1 de abril de 2012 § 2 Comentários

Vamos fazer um trato? Eu te gosto bastante e você me gosta de volta.

Eu te gravo fitas k7’s do Elvis e você me vem com seus CDs do The Cure, The Strokes e companhia, todas aquelas bandas de rock que vão me fazer esquecer Engenheiros depressinha.

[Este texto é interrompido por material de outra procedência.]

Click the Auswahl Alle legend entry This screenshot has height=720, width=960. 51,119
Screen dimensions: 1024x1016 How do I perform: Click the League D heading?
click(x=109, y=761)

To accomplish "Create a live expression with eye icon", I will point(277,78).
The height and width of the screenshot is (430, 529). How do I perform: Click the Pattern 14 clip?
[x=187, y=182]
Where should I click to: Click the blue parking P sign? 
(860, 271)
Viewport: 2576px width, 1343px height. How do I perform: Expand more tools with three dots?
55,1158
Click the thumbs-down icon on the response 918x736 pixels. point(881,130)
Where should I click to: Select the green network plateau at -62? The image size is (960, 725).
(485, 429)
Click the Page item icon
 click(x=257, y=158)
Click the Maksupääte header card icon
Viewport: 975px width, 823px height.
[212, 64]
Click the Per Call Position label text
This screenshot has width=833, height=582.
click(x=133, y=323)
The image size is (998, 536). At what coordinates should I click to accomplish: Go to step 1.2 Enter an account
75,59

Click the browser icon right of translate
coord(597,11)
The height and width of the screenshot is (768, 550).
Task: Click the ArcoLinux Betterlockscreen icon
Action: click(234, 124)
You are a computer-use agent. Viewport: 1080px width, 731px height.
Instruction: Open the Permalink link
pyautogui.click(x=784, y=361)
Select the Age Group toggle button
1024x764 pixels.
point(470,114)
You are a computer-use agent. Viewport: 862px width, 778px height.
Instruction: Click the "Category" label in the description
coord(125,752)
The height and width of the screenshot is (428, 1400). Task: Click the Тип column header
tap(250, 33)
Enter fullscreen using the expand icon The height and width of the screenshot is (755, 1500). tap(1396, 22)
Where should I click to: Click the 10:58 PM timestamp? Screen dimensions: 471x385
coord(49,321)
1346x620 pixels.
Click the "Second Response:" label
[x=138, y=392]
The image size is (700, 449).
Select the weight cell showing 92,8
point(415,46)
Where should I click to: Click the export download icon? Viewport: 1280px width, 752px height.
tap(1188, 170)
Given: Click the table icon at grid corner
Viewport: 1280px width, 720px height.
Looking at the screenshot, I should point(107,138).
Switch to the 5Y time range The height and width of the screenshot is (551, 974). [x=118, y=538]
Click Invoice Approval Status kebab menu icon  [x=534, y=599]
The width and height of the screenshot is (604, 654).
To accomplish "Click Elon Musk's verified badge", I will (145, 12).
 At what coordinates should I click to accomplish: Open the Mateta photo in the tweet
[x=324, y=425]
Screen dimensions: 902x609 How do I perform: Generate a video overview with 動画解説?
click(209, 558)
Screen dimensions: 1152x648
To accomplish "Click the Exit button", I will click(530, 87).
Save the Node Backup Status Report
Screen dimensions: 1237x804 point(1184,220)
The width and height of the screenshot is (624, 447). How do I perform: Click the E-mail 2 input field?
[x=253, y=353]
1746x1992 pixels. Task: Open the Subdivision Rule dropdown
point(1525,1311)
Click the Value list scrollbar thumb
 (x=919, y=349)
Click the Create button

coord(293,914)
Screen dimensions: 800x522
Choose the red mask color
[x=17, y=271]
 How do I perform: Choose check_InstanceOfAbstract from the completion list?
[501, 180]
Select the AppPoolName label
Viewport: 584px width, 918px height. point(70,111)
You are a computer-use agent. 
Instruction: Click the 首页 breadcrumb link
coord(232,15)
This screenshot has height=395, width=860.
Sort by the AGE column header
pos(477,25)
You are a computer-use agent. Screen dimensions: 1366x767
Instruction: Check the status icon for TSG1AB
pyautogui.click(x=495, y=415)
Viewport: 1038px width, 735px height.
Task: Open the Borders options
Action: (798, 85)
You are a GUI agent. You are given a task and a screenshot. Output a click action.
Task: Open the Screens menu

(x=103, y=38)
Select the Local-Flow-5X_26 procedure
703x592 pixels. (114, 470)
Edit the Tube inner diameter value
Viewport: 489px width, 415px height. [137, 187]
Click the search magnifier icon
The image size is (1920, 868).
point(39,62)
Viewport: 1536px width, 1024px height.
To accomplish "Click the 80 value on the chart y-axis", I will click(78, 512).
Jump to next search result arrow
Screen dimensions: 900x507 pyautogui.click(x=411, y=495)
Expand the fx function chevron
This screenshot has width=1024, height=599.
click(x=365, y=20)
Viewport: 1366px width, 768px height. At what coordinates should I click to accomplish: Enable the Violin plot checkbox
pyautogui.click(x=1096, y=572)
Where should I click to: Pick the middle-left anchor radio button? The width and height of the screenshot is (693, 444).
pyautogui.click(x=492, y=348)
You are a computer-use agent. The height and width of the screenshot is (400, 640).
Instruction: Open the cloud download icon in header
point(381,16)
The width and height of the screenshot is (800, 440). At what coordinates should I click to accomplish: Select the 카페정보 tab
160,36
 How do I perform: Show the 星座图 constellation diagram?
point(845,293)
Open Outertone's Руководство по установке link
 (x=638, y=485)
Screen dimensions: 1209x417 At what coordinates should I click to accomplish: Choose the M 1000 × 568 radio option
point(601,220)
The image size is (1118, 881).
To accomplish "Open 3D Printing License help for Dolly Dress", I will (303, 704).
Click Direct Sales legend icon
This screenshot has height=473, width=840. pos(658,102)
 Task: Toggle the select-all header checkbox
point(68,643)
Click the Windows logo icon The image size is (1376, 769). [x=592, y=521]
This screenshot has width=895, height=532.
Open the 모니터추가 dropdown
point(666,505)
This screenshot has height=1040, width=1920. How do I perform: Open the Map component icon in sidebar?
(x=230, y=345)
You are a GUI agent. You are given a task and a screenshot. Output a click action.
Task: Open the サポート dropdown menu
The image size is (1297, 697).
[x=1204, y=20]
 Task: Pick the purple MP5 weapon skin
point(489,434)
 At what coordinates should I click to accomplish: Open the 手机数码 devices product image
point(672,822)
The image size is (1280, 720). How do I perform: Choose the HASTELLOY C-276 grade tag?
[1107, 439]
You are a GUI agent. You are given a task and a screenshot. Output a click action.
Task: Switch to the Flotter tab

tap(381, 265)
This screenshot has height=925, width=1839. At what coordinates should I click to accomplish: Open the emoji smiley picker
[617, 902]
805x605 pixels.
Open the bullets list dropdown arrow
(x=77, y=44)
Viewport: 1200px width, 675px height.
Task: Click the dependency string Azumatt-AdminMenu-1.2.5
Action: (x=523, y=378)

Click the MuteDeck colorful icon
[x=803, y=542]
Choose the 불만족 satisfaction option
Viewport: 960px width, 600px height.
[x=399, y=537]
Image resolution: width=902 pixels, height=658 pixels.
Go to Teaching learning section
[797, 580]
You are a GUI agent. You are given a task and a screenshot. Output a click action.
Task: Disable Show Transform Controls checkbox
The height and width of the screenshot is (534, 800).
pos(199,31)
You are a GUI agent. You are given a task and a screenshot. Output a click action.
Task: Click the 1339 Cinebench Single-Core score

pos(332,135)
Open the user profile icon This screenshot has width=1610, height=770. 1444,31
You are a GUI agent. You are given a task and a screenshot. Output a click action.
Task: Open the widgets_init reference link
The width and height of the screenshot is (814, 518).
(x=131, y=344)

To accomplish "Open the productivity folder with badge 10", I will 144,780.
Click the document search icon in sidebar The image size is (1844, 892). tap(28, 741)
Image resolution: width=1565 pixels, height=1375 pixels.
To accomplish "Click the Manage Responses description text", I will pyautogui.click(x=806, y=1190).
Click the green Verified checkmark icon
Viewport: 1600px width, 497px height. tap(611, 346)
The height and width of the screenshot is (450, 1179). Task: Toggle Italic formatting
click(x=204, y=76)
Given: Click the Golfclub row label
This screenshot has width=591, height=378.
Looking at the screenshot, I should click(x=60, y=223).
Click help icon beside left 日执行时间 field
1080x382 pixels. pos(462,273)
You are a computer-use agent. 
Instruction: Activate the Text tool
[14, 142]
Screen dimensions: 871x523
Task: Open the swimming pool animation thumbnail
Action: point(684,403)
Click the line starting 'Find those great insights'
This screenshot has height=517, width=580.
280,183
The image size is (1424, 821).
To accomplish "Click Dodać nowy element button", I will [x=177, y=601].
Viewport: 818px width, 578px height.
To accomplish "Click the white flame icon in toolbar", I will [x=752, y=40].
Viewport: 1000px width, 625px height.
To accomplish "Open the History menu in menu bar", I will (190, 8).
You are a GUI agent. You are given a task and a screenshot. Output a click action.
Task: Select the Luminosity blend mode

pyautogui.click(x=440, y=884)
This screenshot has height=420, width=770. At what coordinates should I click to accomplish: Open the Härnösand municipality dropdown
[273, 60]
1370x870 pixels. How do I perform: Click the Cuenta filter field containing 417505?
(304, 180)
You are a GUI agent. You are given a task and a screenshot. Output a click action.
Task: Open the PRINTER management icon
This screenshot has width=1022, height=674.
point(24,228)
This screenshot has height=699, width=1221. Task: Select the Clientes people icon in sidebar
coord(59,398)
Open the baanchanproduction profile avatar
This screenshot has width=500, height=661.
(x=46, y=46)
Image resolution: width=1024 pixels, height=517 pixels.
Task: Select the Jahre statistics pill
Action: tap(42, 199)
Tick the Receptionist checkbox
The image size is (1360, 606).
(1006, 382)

Eu te faço discursos demorados sobre clássicos literários, você narra as partidas de futebol por cima da voz do comentarista, grita e canta quando seu time faz gol e xinga o adversário com todos aqueles palavrões que eu não conheço e você faz questão de me ensinar (mas não me permite usar). Tudo isso num domingo bem largo e chuvoso, a gente só de pijama folgado deitado no sofá da sala, as pernas uma por cima da outra, os braços entrelaçados e os rostos colados, o cheirinho bom de gente que só quem é amado tem. Você me ensina as frases mais obscenas em alemão, eu te explico minhas teorias espirituais absurdas, a gente dá as mãos e vai junto pra Igreja de manhã, ouve o padre e reza quieto, sem saber direito se aquilo faz sentido ou não. Você tira fotos espontâneas, eu vou lá e deleto tudo. Eu escrevo textos bobos, você vai lá e lê tudo. Eu mexo nas suas coisas, tiro os cadernos do lugar, você só ri e arruma de novo, porque no fundo é mais metódico que eu. A gente pede pizza porque uma vida saudável não compensa, mas compensa tudo na academia porque nossos rostos não são tão bonitos pra não precisar de um corpo que faça valer a pena. Eu acho sua barba mal feita um charme, você gosta do meu cabelo bagunçado – ou mente, só pra me fazer feliz. Eu fico feliz. Simples assim, perfeito assim. Eu tocando violão, você rabiscando as paredes feito criança. Eu vendo novela, você lendo a sessão de política no jornal. Eu te corrigindo gramaticalmente, você refazendo as contas porque eu sou impossível com números, a gente sabe. Quando chega a noite eu reclamo da vida, você me lembra o porque de’u ainda insistir nela, e nós dois dormimos feito pedra no carpete. Mas feito pedras felizes.